WHAT TO PRODUCE
A single number is the required answer: the count of lines in the listing below that hold the string "computer".

GIVEN ENTRIES
::::::
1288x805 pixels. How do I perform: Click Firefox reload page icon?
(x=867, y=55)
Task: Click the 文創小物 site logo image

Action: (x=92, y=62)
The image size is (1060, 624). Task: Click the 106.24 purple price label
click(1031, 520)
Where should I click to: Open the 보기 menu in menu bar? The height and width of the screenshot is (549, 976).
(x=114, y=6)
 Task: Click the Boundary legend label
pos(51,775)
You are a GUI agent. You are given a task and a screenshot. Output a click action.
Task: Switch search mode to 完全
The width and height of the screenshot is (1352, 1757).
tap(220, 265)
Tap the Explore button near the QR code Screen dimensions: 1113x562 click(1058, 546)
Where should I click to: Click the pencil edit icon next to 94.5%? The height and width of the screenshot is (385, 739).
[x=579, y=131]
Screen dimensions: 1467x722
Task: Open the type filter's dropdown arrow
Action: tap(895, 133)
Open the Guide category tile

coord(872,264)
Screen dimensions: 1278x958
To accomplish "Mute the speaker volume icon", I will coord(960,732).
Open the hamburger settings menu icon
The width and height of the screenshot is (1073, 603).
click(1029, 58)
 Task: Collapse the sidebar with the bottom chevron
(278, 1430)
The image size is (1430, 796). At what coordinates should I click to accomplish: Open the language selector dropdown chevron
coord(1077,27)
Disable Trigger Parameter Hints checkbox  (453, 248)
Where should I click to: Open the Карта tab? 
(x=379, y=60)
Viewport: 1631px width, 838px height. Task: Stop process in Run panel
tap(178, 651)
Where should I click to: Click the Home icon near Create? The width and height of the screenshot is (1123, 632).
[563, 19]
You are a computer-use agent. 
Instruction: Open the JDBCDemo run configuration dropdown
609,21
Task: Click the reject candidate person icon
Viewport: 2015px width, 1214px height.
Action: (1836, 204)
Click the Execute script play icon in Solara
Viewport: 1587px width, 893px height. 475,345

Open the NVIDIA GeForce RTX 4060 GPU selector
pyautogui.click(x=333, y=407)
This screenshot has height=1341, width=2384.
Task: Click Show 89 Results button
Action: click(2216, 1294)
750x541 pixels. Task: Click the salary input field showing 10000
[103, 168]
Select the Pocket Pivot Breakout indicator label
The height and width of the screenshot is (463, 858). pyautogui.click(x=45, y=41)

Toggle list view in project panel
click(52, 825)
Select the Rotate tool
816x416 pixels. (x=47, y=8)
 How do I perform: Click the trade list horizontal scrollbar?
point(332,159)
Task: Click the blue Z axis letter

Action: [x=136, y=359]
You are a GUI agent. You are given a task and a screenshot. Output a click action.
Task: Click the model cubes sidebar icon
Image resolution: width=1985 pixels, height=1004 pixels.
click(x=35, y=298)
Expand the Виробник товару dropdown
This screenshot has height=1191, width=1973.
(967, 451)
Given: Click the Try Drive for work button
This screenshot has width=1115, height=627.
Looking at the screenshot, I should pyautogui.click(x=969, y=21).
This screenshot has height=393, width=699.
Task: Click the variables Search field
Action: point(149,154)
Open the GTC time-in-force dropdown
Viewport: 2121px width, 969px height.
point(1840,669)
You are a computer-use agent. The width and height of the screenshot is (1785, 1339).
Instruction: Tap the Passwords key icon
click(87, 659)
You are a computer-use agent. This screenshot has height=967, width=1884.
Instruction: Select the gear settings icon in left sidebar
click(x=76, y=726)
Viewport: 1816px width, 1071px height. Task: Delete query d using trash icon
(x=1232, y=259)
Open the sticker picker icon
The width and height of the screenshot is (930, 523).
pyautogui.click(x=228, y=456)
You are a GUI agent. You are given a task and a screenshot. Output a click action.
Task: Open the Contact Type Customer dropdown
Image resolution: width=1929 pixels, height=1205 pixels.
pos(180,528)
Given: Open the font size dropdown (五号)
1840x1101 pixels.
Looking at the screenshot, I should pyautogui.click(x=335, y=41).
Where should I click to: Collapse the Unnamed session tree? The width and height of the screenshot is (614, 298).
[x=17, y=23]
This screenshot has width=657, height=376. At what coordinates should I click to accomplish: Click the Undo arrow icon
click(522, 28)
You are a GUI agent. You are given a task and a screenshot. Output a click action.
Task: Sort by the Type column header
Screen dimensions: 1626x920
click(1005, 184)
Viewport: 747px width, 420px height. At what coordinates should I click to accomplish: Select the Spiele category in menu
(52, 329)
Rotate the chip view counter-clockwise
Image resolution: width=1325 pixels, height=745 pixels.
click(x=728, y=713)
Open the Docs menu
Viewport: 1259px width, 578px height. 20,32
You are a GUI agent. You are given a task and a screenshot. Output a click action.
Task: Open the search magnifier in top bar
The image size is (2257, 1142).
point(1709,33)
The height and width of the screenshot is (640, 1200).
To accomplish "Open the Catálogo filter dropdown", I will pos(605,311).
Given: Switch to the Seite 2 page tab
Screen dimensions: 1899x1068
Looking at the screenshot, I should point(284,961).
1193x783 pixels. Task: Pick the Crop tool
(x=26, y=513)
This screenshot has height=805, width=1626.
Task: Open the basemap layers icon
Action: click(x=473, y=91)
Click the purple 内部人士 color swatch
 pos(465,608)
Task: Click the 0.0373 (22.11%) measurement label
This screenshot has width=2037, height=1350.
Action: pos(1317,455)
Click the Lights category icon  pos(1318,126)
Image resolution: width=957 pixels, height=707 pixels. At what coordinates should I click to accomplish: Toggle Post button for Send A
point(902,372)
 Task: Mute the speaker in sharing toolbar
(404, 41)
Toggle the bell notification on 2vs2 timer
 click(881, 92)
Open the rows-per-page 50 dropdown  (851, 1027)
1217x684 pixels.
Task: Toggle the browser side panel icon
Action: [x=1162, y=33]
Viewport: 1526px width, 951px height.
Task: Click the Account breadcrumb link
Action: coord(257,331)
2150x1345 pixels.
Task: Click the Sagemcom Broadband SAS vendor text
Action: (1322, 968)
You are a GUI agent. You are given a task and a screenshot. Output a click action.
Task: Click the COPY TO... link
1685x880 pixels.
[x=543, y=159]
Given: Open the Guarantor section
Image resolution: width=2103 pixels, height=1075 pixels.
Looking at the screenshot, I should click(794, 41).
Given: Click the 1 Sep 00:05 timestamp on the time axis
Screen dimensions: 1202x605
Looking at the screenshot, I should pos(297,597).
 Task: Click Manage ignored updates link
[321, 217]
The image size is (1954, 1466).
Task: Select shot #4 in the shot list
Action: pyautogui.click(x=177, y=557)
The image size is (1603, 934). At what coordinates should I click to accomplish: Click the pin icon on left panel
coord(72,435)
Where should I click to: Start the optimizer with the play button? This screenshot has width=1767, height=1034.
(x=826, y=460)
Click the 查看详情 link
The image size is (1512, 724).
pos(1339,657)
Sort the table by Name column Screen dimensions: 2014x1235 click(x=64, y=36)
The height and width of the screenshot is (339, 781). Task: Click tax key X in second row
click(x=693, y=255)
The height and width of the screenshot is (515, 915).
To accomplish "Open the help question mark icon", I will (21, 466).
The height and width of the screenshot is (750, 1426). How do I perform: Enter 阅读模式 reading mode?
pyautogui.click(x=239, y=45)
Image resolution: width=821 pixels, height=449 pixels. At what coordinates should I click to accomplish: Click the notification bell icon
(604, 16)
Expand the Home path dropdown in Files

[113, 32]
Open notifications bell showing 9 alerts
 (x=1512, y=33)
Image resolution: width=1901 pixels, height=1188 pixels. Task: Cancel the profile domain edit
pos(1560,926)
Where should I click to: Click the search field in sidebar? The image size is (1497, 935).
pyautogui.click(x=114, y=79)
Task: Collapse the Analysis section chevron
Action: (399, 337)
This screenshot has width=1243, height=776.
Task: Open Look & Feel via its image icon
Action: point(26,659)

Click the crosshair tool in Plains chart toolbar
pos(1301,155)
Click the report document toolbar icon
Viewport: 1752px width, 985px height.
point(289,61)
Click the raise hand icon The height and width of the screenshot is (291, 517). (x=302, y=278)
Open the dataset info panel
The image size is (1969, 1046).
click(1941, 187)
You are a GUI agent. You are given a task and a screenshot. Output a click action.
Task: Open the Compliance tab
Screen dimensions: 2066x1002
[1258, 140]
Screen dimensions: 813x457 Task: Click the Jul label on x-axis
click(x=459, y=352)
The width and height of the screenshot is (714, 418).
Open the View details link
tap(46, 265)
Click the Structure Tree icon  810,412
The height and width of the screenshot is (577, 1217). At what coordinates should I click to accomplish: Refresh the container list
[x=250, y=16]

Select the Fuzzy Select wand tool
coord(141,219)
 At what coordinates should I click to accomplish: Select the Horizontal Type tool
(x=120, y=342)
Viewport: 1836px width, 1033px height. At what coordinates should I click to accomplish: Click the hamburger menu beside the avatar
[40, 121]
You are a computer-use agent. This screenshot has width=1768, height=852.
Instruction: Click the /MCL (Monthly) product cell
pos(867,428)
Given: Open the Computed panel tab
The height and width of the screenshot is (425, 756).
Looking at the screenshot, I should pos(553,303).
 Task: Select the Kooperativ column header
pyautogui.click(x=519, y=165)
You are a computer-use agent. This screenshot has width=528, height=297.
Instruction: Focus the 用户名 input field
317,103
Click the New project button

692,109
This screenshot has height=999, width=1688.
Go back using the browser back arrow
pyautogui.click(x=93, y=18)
::::::
RESULT OF THIS TASK
5